Костяная рукоять будто прилипла к крепким пальцам Житобуда, выпрашивая новой жертвы, лезвие нетерпеливо подрагивало. Егоше стало страшно. До этого мига он твердо верил в справедливость родичей, но теперь вдруг углядел в трясущихся пальцах Житобуда непримиримую, совсем не схожую с его разумными речами ненависть и похолодел от обиды и страха.
Первака отпустили. Оправив рубаху) он зло покосился на отца, но не кинулся к Егоше – остался на месте, крепко сцепив побелевшие пальцы.
– Ты, Егоша, – глядя в землю и небрежно покачивая в руке нож, продолжал Житобуд, – покуда в медуше моей посидишь, подумаешь, что лучше – правду сказывать иль лгать да изворачиваться А к утру решим, что с тобой делать.
Не дожидаясь приказа, братья Оноха быстро подскочили к Егоше, закрутили ему за спину руки, толкнули к печищу:
– Добром ступай!
Раньше Егоша никогда не был пленником. Даже в детстве, в мальчишечьих играх… На миг ему показалось, что чужая жестокая сила затопила его со всех сторон. Захотелось завыть отчаянно, выдраться из цепких пальцев, ринуться опрометью в тихий вечереющий лес…
– Отец! – выкликнул жалобно, метнулся глазами к понурившейся невысокой фигуре отца. Тот печально качнул головой, будто отказываясь от чего-то очень дорогого, и отвернулся. И мать отвернулась. Только Настена продолжала смотреть по-детски большими и чистыми глазами.
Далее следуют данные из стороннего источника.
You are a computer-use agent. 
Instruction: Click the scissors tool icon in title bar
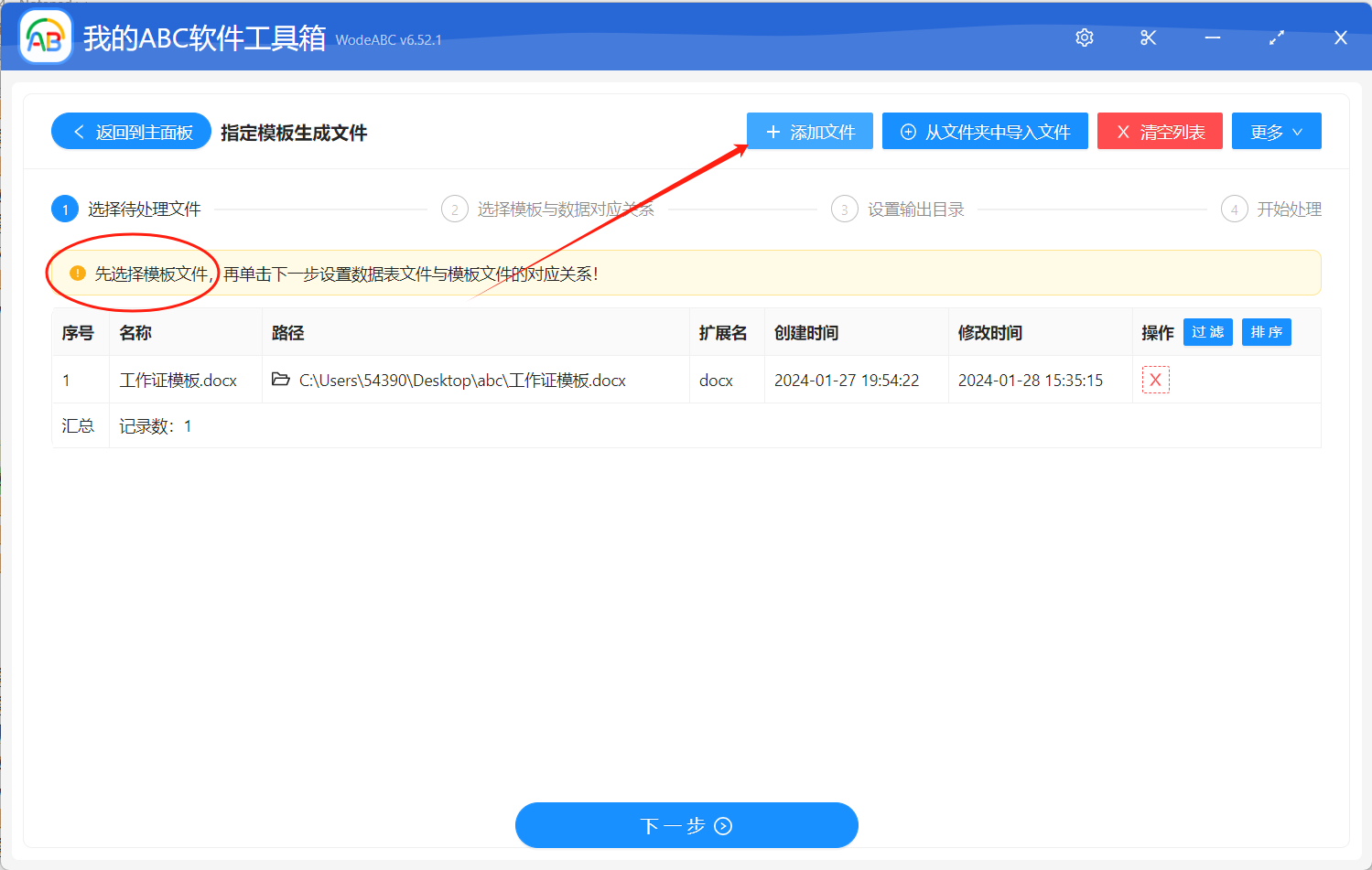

Земля качнулась, поплыла под ногами Егоши, оставляя его в зловещей душной пустоте. Он не чуял, как доплелся до высокого дома Житобуда, лишь иногда вспоминал, что, кажется, едва отвели его от тела, как истошно заголосила мать Оноха:
– Деточка моя, кровинка! Почто покинул меня, почто соколом ясным в дали высокие вознесся?!
Вторя ее горестным крикам, запричитали, завопили, срываясь на волчий вой остальные бабы. Этот вой и теперь звенел у него в ушах – пронзительный, отчаянный… А ведь уж немало времени прошло.
Егоша подтянулся повыше, прильнул глазом к узкой щели. Мала щелочка оказалась – ничего не разглядел. Ох, кабы все это ему просто примерещилось и Онох по-прежнему бродил бы, где-то по печищу, ухмылялся щербатым ртом, приставал к румяным девкам, похвалялся сноровкой перед парнями!
– Егоша… Егоша… – Слабый девчоночий голос нарушил тишину, вернул прежние страхи.
– Настена?
– Беда, Егоша, – быстро зашептала сестра. – Родичи Оноха весь лес обошли, а место, на которое ты указывал, так и не сыскали. Говорят – нет такого.
– Как, нет?!
– Я им не верю, и отец тоже не поверил. Хотел сам пойти поискать, но не успел. Стемнело быстро.
И то верно – в темноте многое ли увидишь? Хорошо хоть отец за розыски принялся, не отвернулся от угодившего в беду сына. Коли позволят светлые боги, на рассвете найдет он то место, где Онох умер.
– Ты не понимаешь! – Ему почудилось, будто Настена всхлипнула, но она не замолчала, продолжала шептать: – Убьют тебя ночью. Первак только о том и говорит. Братьев на подлое дело подбивает. Мне о том Олисья сказывала.
Олисья-уродина, старшая сестра Оноха, была Настене верной подругой. Нянчилась с малолеткой, будто с дочкой иль меньшей сестрой. Хотя никто, кроме Настены, ее и знать не хотел. Чурались уродины и дразнили немилосердно за большой, похожий на репу нос, за маленькие, раскошенные в разные стороны глазки, за тонкие и редкие волосья. А Настена словно не замечала уродства подруги – при встрече кидалась к ней, обнимала руками короткую шею Олисьи, вглядывалась с нежной любовью в косые глаза.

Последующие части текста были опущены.